Hacker News new | ask | show | jobs
by madaxe_again 631 days ago
Man, I can’t tell you how much labour modern LLMs would have saved me at my business, 10-15 years ago.

An awful lot of what we ended up dealing with was awful data - the worst example I can think of was a big old heap of textual recipes that the client wanted normalised, so they could be scaled up/down, have nutritional information, etc. - about 180,000 of them, all UGC.

This required mountains of regexes for pre-processing, and then toolchains for a small army of interns to work through every. single. one. and normalise it - we did what we could, trying to pull out quantities and measures and ingredients and steps, but it was all such slop it took thousands of man-hours, and then many more to fix the messes the interns made.

With an LLM, it could have been done… more or less instantly.

And this is just one example of so, so many times that we found ourselves having to turn a heap of utter garbage into usable data, where an LLM would have been able to just do it.

Anyway. I at least managed to assuage my past torment by seeing the writing on the wall and stocking up on NVDA at about the time I was wrestling with this stuff.

2 comments

This gets to an essential point about LLMs - they are the ultimate intern. Anything you wouldn't ask an intern to do, you probably don't want to ask the LLM to do either. And you certainly want to at least spot check the results. But for army-of-intern problems like this one, they are revolutionary
with the exceptions that an intern is (hopefully) going to learn from their mistakes and improve
If you have a reviewed output dataset from an LLM, you could use it for RLHF.
The metadata from the music industry is crazy unstable, "Africa" from Toto is known to have an absurd of number of unique listings each with different metadata.

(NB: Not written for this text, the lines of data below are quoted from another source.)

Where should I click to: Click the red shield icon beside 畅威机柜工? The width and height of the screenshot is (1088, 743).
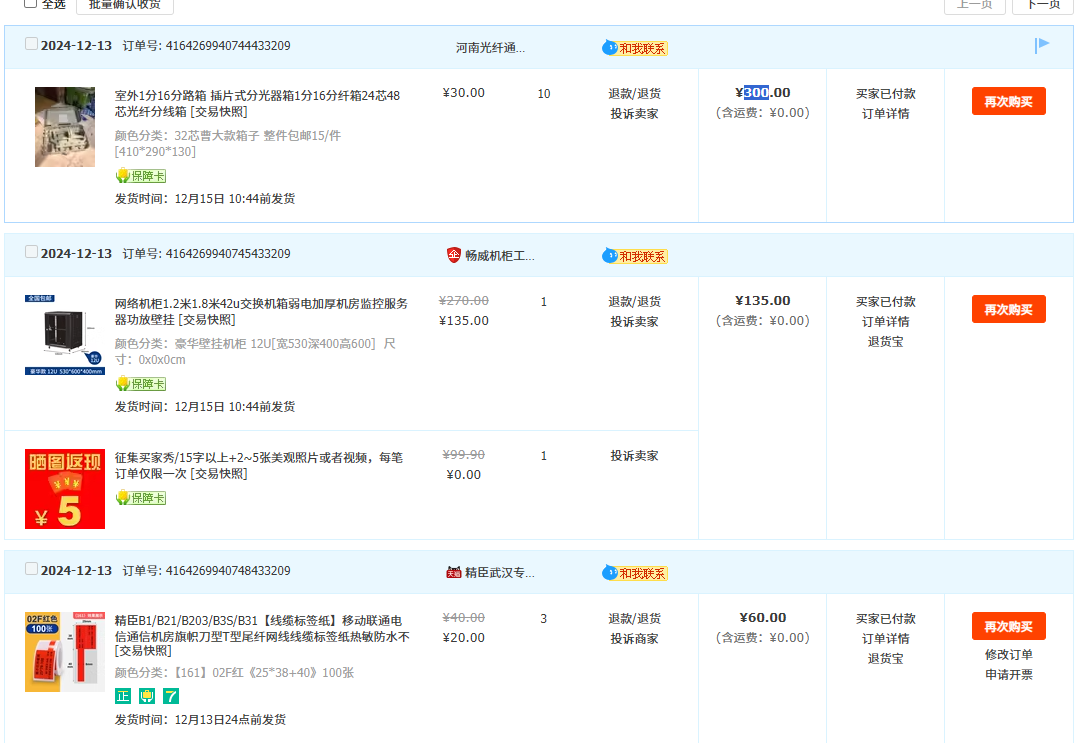click(454, 255)
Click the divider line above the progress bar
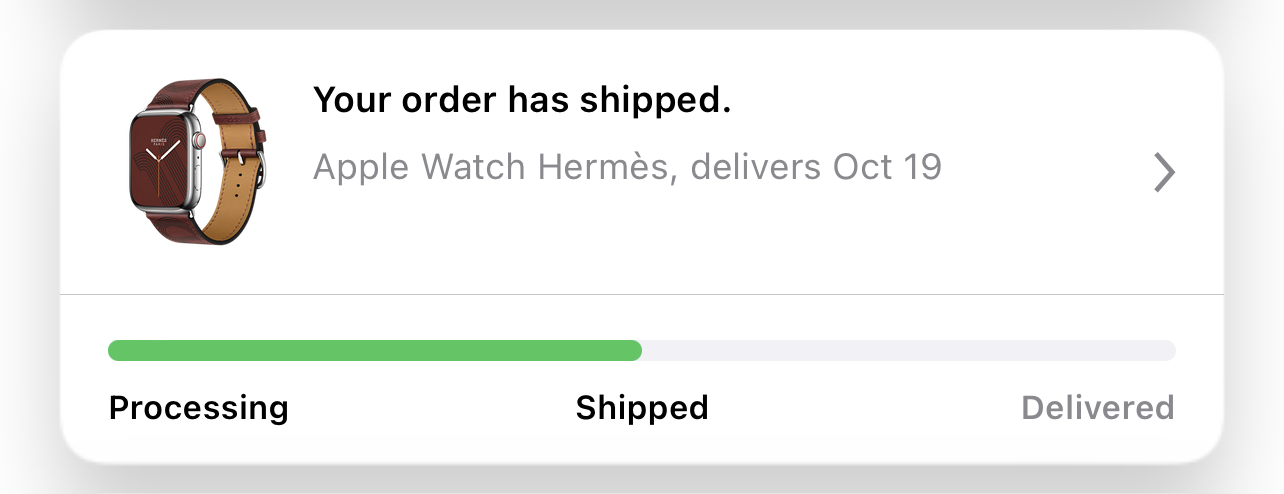 (642, 295)
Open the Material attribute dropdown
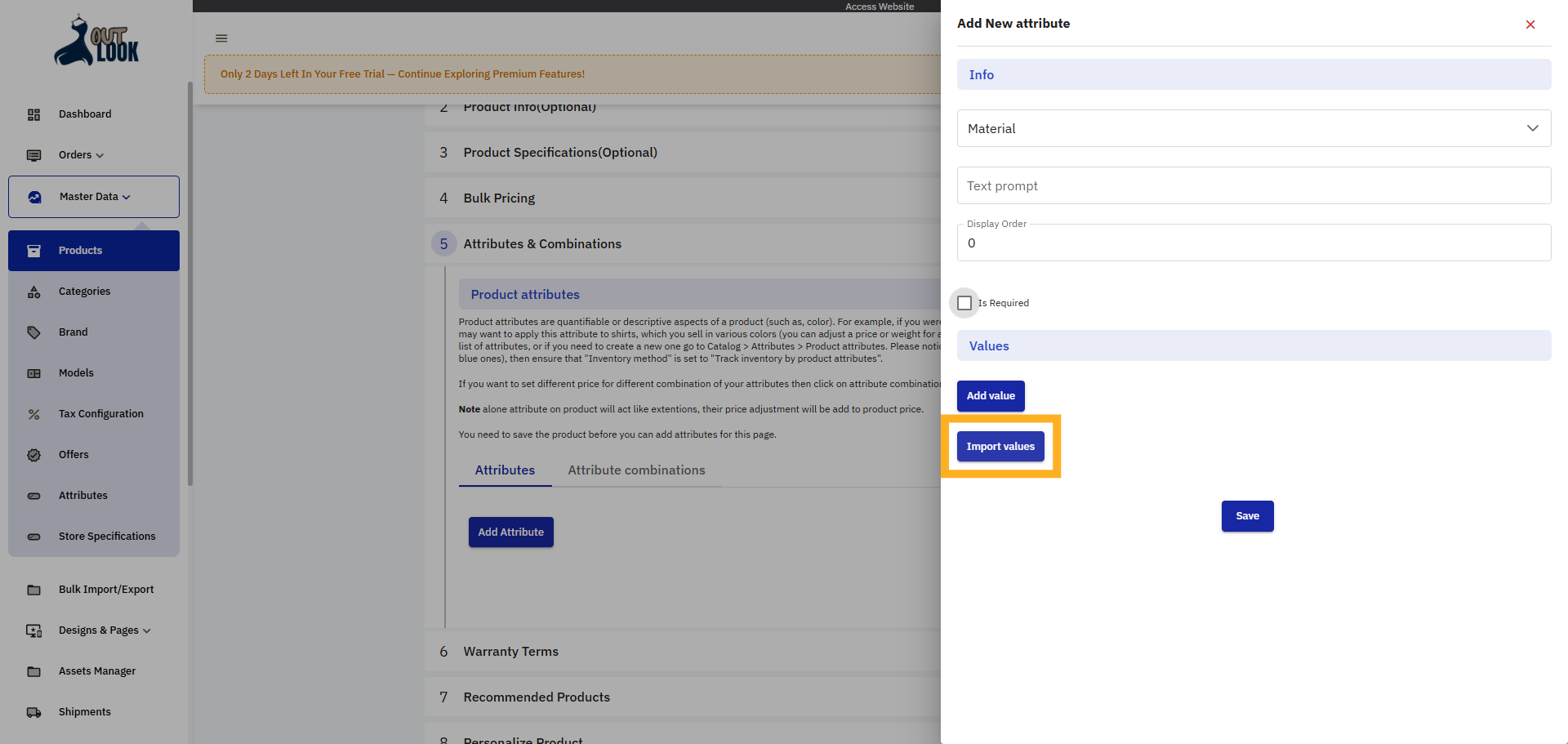This screenshot has height=744, width=1568. 1532,128
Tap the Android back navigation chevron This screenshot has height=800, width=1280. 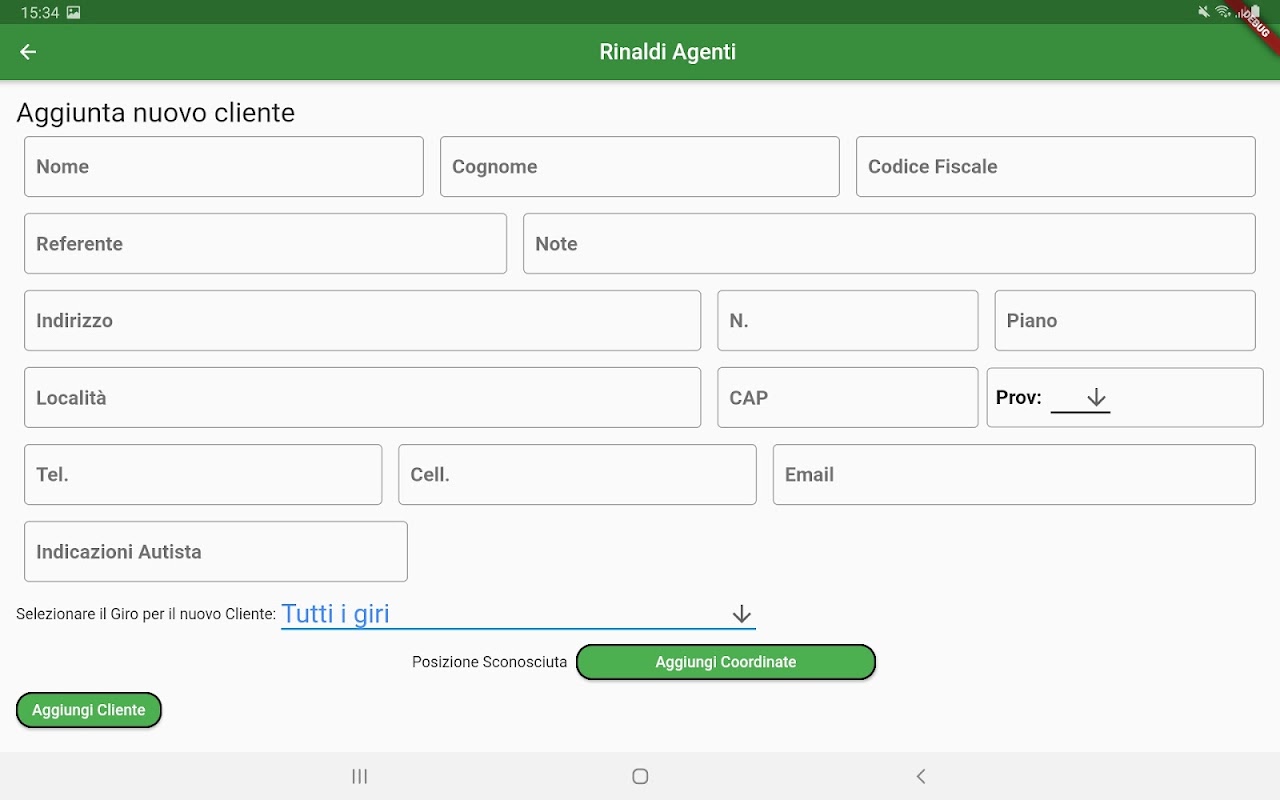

Music streaming providers need to sort that shit out and make sure you don't show the user duplicates. The music labels don't give a damn about normalizing the metadata.

LLMs can help classify this stuff a lot easier with minimal human review.

If the streaming platforms cared strongly about this problem they could have addressed it already, so I'm not confident they'll use LLMs effectively to do it without making the problem (or at least edge cases) even worse somehow. I think it would take a different business goal driving their algorithms to, for example, stop playing MF DOOM for 8 songs in a row under different aliases.